The first national goal for education, that "by the year 2000, all children in America will start school ready to learn," reflects a belief that achievements in the earliest years of life are fundamental to later school-based learning and academic success. Although the definition and assessment of school readiness has been interpreted in many different ways (Kagan, 1990), there is widespread concern that increasing numbers of children begin formal schooling without the requisite skills or abilities to succeed. According to a Carnegie survey of over 7,000 kindergarten teachers, 35 percent of this country's children are not ready for academic work when they begin school. When asked what most restricted school readiness, the teachers cited deficiencies in language and emotional maturity (Boyer, 1991).
This study is an assessment of the hazards and fueling stations on the road toward school readiness as viewed by parents and child development professionals in two socio-economically disadvantaged communities. Taken singly and in combination, socio-economic factors such as poverty, lack of parental education, teen- and single-parenthood are well-recognized risk factors for school difficulty (Center for the Study of Social Policy, The Annie E. Casey Foundation, 1993). However, this study was not designed to define the socio-economic status or service utilization of the participating sites, nor are the samples necessarily representative of the broader geographic communities. Rather, the goal was to identify potential precursors to later kindergarten difficulties that would suggest specific areas needing further study and support. The framework and methodology were guided by several assumptions of experts in the field of infant and toddler development (see for example Boyer, 1991; Kagan, 1990; and ZERO-TO-THREE/NCCIP, 1993).

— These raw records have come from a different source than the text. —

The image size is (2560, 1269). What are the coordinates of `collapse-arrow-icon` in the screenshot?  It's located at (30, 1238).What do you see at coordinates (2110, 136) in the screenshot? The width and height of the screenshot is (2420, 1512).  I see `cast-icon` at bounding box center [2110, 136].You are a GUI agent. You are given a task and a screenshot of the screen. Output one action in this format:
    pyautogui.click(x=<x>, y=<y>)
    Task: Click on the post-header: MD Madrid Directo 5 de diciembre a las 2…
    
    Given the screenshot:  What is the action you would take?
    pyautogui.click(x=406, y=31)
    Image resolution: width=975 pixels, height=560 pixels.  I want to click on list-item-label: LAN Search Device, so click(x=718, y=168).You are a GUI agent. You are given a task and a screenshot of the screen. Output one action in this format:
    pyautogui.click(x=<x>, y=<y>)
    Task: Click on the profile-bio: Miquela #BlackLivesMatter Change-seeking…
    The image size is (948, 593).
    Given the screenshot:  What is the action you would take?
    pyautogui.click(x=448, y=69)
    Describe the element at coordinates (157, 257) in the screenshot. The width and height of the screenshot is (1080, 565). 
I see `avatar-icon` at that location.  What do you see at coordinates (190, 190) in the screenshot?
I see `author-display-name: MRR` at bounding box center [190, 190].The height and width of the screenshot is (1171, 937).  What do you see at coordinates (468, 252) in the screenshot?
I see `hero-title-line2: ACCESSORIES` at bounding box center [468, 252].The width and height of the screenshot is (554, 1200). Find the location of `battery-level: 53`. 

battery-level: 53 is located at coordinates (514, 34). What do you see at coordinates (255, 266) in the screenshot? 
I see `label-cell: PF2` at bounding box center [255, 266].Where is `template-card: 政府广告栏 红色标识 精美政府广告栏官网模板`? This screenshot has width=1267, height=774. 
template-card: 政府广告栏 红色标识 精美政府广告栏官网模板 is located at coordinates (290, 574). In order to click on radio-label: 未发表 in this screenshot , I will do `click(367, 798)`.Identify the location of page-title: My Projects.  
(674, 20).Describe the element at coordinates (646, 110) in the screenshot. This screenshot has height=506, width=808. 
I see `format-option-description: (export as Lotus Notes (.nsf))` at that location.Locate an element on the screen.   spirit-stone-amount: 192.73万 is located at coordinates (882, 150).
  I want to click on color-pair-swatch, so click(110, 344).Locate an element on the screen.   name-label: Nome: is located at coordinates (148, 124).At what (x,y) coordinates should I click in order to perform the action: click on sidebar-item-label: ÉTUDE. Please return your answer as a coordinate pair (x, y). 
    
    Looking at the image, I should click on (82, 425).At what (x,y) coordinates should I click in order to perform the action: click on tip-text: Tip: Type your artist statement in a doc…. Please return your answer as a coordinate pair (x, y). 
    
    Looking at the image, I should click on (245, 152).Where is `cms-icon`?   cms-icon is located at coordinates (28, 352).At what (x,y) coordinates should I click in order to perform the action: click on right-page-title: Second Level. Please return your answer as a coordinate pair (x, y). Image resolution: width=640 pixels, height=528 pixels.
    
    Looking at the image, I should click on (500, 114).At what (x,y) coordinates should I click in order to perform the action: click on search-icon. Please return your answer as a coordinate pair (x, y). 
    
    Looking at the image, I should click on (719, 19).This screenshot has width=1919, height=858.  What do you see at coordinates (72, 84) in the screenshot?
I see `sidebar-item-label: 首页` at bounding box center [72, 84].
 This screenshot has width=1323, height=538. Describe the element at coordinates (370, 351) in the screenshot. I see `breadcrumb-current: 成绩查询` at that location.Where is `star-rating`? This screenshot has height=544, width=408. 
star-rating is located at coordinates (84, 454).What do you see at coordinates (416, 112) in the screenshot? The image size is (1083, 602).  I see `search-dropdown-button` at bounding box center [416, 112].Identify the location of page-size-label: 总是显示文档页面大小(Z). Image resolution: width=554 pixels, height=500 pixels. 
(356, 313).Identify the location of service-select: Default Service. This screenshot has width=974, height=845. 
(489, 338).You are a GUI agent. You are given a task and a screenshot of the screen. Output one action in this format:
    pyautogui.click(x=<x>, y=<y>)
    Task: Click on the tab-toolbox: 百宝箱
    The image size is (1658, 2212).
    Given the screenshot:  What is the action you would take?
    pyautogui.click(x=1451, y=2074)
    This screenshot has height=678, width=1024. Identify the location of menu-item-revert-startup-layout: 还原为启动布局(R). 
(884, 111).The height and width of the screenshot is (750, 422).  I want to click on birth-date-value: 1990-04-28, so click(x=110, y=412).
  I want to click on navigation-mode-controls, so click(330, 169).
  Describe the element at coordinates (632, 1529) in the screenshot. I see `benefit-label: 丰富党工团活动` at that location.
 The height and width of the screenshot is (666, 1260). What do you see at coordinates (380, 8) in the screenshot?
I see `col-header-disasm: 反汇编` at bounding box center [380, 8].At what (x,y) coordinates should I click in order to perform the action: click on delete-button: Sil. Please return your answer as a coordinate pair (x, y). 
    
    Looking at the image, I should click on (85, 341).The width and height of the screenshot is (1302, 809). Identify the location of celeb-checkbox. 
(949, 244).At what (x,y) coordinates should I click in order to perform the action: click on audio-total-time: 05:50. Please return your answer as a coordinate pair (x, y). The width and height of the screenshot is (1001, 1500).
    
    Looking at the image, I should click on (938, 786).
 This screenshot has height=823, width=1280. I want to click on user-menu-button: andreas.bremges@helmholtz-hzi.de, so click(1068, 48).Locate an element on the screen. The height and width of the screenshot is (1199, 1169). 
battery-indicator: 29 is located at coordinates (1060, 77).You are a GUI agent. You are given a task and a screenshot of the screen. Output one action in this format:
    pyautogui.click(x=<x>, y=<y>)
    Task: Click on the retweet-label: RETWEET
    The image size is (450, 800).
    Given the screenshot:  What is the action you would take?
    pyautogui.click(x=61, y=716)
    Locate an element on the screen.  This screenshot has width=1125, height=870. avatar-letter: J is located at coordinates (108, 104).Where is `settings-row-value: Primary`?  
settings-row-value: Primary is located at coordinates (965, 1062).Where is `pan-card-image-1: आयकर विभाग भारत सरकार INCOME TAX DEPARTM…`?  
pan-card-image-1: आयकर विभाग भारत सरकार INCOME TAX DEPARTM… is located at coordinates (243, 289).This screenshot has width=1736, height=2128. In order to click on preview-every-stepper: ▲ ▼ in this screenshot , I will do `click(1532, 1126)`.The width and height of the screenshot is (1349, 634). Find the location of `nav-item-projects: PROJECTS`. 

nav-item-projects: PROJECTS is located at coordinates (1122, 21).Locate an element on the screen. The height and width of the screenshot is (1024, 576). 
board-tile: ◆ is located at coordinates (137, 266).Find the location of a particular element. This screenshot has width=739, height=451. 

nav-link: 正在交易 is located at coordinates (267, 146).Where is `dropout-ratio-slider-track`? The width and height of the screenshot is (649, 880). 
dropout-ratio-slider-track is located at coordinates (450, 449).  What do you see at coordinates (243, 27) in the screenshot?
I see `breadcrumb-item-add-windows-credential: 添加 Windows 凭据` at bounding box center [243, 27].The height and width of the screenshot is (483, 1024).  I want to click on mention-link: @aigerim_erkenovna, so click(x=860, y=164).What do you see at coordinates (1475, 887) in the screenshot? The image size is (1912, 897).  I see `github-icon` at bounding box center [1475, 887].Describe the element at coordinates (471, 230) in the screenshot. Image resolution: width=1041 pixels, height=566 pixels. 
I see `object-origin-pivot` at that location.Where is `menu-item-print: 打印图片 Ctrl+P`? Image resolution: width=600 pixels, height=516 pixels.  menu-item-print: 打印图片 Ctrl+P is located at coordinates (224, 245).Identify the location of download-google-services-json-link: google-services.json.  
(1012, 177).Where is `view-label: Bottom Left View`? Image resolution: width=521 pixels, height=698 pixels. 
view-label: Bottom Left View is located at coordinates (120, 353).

Extraordinary first lessons result from ordinary everyday events between adults and young children. In a caring environment, children's relationships with adults teach them to feel effective, important, and safe. Because early experiences affect the various developmental domains separately and in combination, seemingly simple activities -- such as play with a warm and responsive caregiver -- can promote a wide range of abilities, including problem-solving skills, language development, and emotion regulation. In contrast, inconsistent and insensitive parenting inhibits natural curiosity and ambition; as a consequence, children can grow to feel helpless and wary of new opportunities for learning. The first years of life are also fundamental to children's ability to behave in socially acceptable ways. Parents' behaviors and beliefs about appropriate ways to express emotion, resolve conflict, persuade, and cooperate with others have a profound influence on toddlers' abilities to get along with peers, follow rules, cooperate with adults, and ultimately, to become useful and caring citizens.
By age three, competent children are those who are: self- confident and trusting, intellectually inquisitive, able to use language to communicate, physically and mentally healthy, able to relate well toward others, and empathic toward others (Carnegie Task Force on Meeting the Needs of Young Children, 1994). These accomplishments, impressive in their own right, continue to be important because they determine how well a child will navigate subsequent developmental tasks -- including the transition to formal schooling.
Readiness depends on multiple prior experiences and achievements. One source of individual variation in readiness reflects the outcome of stage-salient tasks of earlier developmental periods. For example, longitudinal studies begun in infancy find that secure infant-parent attachment at one year of age is associated with greater self-confidence and self-motivated learning in the toddler years (e.g., Sroufe, 1979). Given the continuity in developmental competence over the first years of life, there are strong theoretical and empirical reasons to believe that precursors to some later school difficulties can be identified and ameliorated well before school entry.
Such influences include families' personal and economic resources, parents' knowledge and beliefs regarding children's development, formal and informal support systems, and public policies and practices that impinge on work and family life. For example, as a result of changes in the American economy and family structure, more parents are struggling to balance home and work responsibilities, often with fewer financial, community, and familial supports than those of previous generations. Housing, transportation, health care, and child care all cost proportionately more than in the past, and the value of minimum wage has declined. In addition to these financial burdens, today's parents move more often to keep pace with housing and job opportunities. As a result, families seem more isolated. They are less likely to live near older, trusted family members who traditionally helped young people prepare for parenthood and shared the responsibility for childrearing. Fear of neighborhood crime and violence increases social isolation further by limiting the number of safe places for children to play and limiting opportunities for parents to build new supportive friendships.
There are many ways in which communities, including neighbors, educators, law enforcement agents, social service, and health service providers, can help families raise competent and caring children. However, successful strategies -- including those that promote school readiness and school success -- depend on the needs and priorities that families identify for their children.
Given that the earliest years of life can have a profound and long-lasting effect on children's ability to learn, on their health, social and emotional well-being, our investment in the future must begin by supporting children right from the start. However, social, education, and health services for families with children under three years of age are few and fragmented. In the U.S., unlike in many other industrialized nations, the family has sole responsibility for caring for infants and toddlers. But changes in the economy and in American demographics make it increasingly difficult for parents to do so. Today, parents of young children are more likely to be separated from extended family; are working more and earning less; are spending more time worrying about safe housing, affordable health care, and adequate child care, and are spending less time with their children. As a result, more young children are at-risk due to hurried, harried, and inconsistent lifestyles. By toddlerhood, many children have not developed the skills of the "competent" three-year-old, and by early school age as many as 35 percent are unprepared for the demands and opportunities of kindergarten (Boyer, 1991).